電針干預(yù)對(duì)大鼠脊髓損傷后miR-124-3p及Bcl-2、Bax表達(dá)的影響*

楊春悅，唐 云，許建文

（廣西醫(yī)科大學(xué)第一附屬醫(yī)院，南寧 530021）

脊髓損傷（spinal cord injury,SCI）是全球最常見的死亡和殘疾的原因之一，會(huì)導(dǎo)致主要的運(yùn)動(dòng)、感覺(jué)和自主神經(jīng)功能障礙[1]。據(jù)統(tǒng)計(jì)，美國(guó)目前SCI的患者例數(shù)為291 000例，根據(jù)SCI發(fā)生的年齡，其終生成本高達(dá)每人1.1～500萬(wàn)美元[2]。

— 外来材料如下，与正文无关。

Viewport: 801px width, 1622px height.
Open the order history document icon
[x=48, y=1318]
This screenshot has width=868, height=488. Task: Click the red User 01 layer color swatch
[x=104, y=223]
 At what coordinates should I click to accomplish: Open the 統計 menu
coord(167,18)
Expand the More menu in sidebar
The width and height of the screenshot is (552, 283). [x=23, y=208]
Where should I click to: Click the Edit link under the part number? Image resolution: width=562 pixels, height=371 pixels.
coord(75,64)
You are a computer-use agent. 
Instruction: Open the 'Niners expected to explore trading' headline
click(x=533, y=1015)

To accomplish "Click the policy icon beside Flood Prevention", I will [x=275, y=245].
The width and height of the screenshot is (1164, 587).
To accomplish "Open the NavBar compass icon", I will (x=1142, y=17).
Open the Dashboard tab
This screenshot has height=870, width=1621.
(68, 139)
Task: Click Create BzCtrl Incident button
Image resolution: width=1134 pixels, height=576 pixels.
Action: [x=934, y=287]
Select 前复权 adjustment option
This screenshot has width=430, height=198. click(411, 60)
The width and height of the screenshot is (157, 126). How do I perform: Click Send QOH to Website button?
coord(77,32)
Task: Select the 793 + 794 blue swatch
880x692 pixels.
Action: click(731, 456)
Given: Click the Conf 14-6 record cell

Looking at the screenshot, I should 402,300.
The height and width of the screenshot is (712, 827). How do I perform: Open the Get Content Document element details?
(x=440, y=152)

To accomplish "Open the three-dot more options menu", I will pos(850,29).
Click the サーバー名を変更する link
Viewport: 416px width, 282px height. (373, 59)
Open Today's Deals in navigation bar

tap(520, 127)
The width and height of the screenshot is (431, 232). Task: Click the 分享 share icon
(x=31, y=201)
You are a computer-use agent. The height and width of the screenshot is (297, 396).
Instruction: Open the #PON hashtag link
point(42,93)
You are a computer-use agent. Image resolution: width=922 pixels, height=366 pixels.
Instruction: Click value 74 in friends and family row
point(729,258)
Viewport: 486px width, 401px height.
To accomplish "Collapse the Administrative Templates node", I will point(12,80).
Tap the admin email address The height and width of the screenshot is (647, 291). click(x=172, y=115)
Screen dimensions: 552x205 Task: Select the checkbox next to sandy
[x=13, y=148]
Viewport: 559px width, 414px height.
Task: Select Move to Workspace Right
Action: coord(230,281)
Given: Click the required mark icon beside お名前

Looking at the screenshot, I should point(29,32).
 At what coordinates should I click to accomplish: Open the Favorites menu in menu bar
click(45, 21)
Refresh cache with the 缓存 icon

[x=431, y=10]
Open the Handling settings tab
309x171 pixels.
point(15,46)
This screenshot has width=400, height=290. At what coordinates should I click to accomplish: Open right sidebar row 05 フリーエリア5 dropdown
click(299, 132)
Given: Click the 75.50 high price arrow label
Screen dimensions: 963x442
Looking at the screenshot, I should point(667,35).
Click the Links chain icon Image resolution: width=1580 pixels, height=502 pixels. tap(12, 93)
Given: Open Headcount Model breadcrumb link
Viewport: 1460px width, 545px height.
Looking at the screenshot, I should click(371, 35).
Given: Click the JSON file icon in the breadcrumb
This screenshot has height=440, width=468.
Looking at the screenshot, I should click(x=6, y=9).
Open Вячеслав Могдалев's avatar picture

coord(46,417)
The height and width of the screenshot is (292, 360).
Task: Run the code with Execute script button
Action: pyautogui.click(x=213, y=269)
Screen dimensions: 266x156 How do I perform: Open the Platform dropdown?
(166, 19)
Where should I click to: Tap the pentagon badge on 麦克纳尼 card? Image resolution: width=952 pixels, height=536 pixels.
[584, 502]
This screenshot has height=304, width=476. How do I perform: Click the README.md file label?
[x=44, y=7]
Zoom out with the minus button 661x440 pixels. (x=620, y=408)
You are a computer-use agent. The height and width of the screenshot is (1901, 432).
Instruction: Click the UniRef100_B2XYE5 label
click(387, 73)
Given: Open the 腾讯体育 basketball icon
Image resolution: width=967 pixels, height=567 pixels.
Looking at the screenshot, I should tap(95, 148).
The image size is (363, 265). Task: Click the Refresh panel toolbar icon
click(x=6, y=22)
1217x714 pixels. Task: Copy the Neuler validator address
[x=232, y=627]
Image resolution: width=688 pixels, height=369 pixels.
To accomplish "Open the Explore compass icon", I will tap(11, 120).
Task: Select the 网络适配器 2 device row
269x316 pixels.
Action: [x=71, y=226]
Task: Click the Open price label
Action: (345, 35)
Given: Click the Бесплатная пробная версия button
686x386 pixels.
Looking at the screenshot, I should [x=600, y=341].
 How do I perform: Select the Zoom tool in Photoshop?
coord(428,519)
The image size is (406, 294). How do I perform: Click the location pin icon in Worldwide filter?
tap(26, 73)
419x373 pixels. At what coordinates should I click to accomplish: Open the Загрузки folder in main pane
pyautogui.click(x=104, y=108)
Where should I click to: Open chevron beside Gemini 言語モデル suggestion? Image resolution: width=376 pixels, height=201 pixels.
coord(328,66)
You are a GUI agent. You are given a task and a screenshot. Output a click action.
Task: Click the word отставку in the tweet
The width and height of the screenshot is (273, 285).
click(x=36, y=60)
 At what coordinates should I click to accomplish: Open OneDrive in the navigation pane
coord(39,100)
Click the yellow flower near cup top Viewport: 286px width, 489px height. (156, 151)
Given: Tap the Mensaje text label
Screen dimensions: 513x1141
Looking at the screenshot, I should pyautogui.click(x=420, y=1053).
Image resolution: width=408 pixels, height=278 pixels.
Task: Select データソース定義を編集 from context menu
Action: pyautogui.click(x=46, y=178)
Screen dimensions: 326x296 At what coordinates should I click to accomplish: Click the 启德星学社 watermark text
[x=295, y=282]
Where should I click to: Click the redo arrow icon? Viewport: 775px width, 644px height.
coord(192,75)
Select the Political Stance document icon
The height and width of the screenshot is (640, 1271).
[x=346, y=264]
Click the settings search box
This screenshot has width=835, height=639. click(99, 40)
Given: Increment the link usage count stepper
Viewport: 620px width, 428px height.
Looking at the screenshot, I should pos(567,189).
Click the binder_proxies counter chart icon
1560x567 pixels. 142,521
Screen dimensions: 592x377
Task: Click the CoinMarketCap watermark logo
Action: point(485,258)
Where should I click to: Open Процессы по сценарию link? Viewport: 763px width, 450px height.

不良的預(yù)后和致殘率給國(guó)家和社會(huì)帶來(lái)了巨大的經(jīng)濟(jì)損失。SCI病理生理學(xué)機(jī)制可分為兩個(gè)階段：原發(fā)性損傷和繼發(fā)性損傷。原發(fā)性損傷可導(dǎo)致神經(jīng)實(shí)質(zhì)、神經(jīng)膠質(zhì)的破壞和其他細(xì)胞的死亡；繼發(fā)性損傷[3]是指基于原發(fā)性損傷后進(jìn)一步的化學(xué)和機(jī)械損傷，參與炎癥反應(yīng)、細(xì)胞凋亡、軸突再生、髓鞘形成、細(xì)胞增殖等一系列過(guò)程，是處于細(xì)胞分子水平上的主動(dòng)調(diào)控過(guò)程，具有可逆性。在以往的研究中發(fā)現(xiàn)，電針治療能夠顯著促進(jìn)SCI后的神經(jīng)功能的再生和運(yùn)動(dòng)功能的康復(fù)[4]。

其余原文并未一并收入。